== Supplied material ==

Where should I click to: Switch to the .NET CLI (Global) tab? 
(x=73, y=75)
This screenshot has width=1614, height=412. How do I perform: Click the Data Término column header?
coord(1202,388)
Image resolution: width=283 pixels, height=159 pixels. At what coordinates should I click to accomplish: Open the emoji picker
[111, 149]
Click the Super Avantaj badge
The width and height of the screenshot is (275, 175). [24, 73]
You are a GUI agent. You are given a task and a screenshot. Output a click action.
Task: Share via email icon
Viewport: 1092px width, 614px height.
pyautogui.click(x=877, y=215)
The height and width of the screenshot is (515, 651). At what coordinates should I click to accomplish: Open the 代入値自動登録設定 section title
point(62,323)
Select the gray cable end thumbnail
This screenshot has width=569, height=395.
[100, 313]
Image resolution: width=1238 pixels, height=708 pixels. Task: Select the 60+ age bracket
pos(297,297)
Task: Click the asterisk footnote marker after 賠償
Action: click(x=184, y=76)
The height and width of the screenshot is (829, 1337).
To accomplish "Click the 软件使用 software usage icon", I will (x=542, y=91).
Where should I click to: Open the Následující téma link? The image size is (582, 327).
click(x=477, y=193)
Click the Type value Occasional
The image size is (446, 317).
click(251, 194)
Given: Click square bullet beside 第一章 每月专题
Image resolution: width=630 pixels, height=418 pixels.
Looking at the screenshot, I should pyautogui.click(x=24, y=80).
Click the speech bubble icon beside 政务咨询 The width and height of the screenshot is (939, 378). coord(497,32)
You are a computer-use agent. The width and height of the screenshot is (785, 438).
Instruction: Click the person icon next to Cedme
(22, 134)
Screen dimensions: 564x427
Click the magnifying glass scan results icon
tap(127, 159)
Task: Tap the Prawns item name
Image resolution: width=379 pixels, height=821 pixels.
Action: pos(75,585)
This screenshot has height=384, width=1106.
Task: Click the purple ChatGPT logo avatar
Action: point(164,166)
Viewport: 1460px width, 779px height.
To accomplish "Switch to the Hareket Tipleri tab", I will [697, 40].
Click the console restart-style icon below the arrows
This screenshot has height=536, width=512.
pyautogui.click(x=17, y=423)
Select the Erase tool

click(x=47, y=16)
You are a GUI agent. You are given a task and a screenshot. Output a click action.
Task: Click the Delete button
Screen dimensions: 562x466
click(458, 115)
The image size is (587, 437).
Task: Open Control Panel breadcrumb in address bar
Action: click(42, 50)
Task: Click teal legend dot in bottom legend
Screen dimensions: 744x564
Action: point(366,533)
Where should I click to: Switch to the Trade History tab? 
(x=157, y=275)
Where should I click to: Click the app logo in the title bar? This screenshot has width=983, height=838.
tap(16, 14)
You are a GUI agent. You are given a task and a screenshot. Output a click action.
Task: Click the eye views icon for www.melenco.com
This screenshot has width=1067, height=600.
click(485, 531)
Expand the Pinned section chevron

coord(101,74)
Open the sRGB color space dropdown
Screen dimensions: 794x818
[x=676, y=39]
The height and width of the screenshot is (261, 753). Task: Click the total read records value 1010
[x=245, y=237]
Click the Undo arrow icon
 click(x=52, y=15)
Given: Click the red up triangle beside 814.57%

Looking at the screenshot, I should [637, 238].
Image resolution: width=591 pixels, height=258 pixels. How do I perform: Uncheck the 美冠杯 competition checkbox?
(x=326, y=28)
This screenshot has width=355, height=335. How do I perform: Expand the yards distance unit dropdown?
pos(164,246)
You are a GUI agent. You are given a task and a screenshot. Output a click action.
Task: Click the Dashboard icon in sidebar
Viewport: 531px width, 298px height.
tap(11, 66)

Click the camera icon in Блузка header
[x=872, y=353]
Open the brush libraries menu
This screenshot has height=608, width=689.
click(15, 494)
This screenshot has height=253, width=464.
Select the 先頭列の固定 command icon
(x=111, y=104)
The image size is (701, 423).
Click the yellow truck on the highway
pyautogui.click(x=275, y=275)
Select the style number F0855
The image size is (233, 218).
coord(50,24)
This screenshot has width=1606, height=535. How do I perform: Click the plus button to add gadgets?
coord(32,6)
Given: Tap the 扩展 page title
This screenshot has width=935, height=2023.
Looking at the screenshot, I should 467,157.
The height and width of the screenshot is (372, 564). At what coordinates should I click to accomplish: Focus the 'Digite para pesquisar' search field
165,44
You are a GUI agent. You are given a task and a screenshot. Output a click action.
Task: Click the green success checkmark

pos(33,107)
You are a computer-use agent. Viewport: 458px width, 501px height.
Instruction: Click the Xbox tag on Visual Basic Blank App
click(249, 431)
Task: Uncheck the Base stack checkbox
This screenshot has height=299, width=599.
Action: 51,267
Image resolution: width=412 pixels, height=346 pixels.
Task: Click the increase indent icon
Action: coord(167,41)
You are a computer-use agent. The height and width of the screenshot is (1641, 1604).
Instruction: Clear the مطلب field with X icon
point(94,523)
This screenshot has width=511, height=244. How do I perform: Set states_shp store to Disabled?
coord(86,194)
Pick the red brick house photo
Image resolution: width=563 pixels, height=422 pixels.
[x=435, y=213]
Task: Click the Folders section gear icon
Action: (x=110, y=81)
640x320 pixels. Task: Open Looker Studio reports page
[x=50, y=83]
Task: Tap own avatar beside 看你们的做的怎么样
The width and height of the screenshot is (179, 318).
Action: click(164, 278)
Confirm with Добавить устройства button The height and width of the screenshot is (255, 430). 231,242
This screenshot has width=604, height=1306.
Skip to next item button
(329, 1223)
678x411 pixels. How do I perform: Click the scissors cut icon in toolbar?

===

Goal of the exercise =
Set down each line of the data precisely as it appears above.

Solution to this exercise =
Where should I click to: Switch to the .NET CLI (Global) tab? 
(x=73, y=75)
This screenshot has width=1614, height=412. How do I perform: Click the Data Término column header?
coord(1202,388)
Image resolution: width=283 pixels, height=159 pixels. At what coordinates should I click to accomplish: Open the emoji picker
[111, 149]
Click the Super Avantaj badge
The width and height of the screenshot is (275, 175). [24, 73]
You are a GUI agent. You are given a task and a screenshot. Output a click action.
Task: Share via email icon
Viewport: 1092px width, 614px height.
pyautogui.click(x=877, y=215)
The height and width of the screenshot is (515, 651). At what coordinates should I click to accomplish: Open the 代入値自動登録設定 section title
point(62,323)
Select the gray cable end thumbnail
This screenshot has width=569, height=395.
[100, 313]
Image resolution: width=1238 pixels, height=708 pixels. Task: Select the 60+ age bracket
pos(297,297)
Task: Click the asterisk footnote marker after 賠償
Action: click(x=184, y=76)
The height and width of the screenshot is (829, 1337).
To accomplish "Click the 软件使用 software usage icon", I will (x=542, y=91).
Where should I click to: Open the Následující téma link? The image size is (582, 327).
click(x=477, y=193)
Click the Type value Occasional
The image size is (446, 317).
click(251, 194)
Given: Click square bullet beside 第一章 每月专题
Image resolution: width=630 pixels, height=418 pixels.
Looking at the screenshot, I should pyautogui.click(x=24, y=80).
Click the speech bubble icon beside 政务咨询 The width and height of the screenshot is (939, 378). coord(497,32)
You are a computer-use agent. The width and height of the screenshot is (785, 438).
Instruction: Click the person icon next to Cedme
(22, 134)
Screen dimensions: 564x427
Click the magnifying glass scan results icon
tap(127, 159)
Task: Tap the Prawns item name
Image resolution: width=379 pixels, height=821 pixels.
Action: pos(75,585)
This screenshot has height=384, width=1106.
Task: Click the purple ChatGPT logo avatar
Action: point(164,166)
Viewport: 1460px width, 779px height.
To accomplish "Switch to the Hareket Tipleri tab", I will [697, 40].
Click the console restart-style icon below the arrows
This screenshot has height=536, width=512.
pyautogui.click(x=17, y=423)
Select the Erase tool

click(x=47, y=16)
You are a GUI agent. You are given a task and a screenshot. Output a click action.
Task: Click the Delete button
Screen dimensions: 562x466
click(458, 115)
The image size is (587, 437).
Task: Open Control Panel breadcrumb in address bar
Action: click(42, 50)
Task: Click teal legend dot in bottom legend
Screen dimensions: 744x564
Action: point(366,533)
Where should I click to: Switch to the Trade History tab? 
(x=157, y=275)
Where should I click to: Click the app logo in the title bar? This screenshot has width=983, height=838.
tap(16, 14)
You are a GUI agent. You are given a task and a screenshot. Output a click action.
Task: Click the eye views icon for www.melenco.com
This screenshot has width=1067, height=600.
click(485, 531)
Expand the Pinned section chevron

coord(101,74)
Open the sRGB color space dropdown
Screen dimensions: 794x818
[x=676, y=39]
The height and width of the screenshot is (261, 753). Task: Click the total read records value 1010
[x=245, y=237]
Click the Undo arrow icon
 click(x=52, y=15)
Given: Click the red up triangle beside 814.57%

Looking at the screenshot, I should [637, 238].
Image resolution: width=591 pixels, height=258 pixels. How do I perform: Uncheck the 美冠杯 competition checkbox?
(x=326, y=28)
This screenshot has width=355, height=335. How do I perform: Expand the yards distance unit dropdown?
pos(164,246)
You are a GUI agent. You are given a task and a screenshot. Output a click action.
Task: Click the Dashboard icon in sidebar
Viewport: 531px width, 298px height.
tap(11, 66)

Click the camera icon in Блузка header
[x=872, y=353]
Open the brush libraries menu
This screenshot has height=608, width=689.
click(15, 494)
This screenshot has height=253, width=464.
Select the 先頭列の固定 command icon
(x=111, y=104)
The image size is (701, 423).
Click the yellow truck on the highway
pyautogui.click(x=275, y=275)
Select the style number F0855
The image size is (233, 218).
coord(50,24)
This screenshot has width=1606, height=535. How do I perform: Click the plus button to add gadgets?
coord(32,6)
Given: Tap the 扩展 page title
This screenshot has width=935, height=2023.
Looking at the screenshot, I should 467,157.
The height and width of the screenshot is (372, 564). At what coordinates should I click to accomplish: Focus the 'Digite para pesquisar' search field
165,44
You are a GUI agent. You are given a task and a screenshot. Output a click action.
Task: Click the green success checkmark

pos(33,107)
You are a computer-use agent. Viewport: 458px width, 501px height.
Instruction: Click the Xbox tag on Visual Basic Blank App
click(249, 431)
Task: Uncheck the Base stack checkbox
This screenshot has height=299, width=599.
Action: 51,267
Image resolution: width=412 pixels, height=346 pixels.
Task: Click the increase indent icon
Action: coord(167,41)
You are a computer-use agent. The height and width of the screenshot is (1641, 1604).
Instruction: Clear the مطلب field with X icon
point(94,523)
This screenshot has width=511, height=244. How do I perform: Set states_shp store to Disabled?
coord(86,194)
Pick the red brick house photo
Image resolution: width=563 pixels, height=422 pixels.
[x=435, y=213]
Task: Click the Folders section gear icon
Action: (x=110, y=81)
640x320 pixels. Task: Open Looker Studio reports page
[x=50, y=83]
Task: Tap own avatar beside 看你们的做的怎么样
The width and height of the screenshot is (179, 318).
Action: click(164, 278)
Confirm with Добавить устройства button The height and width of the screenshot is (255, 430). 231,242
This screenshot has width=604, height=1306.
Skip to next item button
(329, 1223)
678x411 pixels. How do I perform: Click the scissors cut icon in toolbar?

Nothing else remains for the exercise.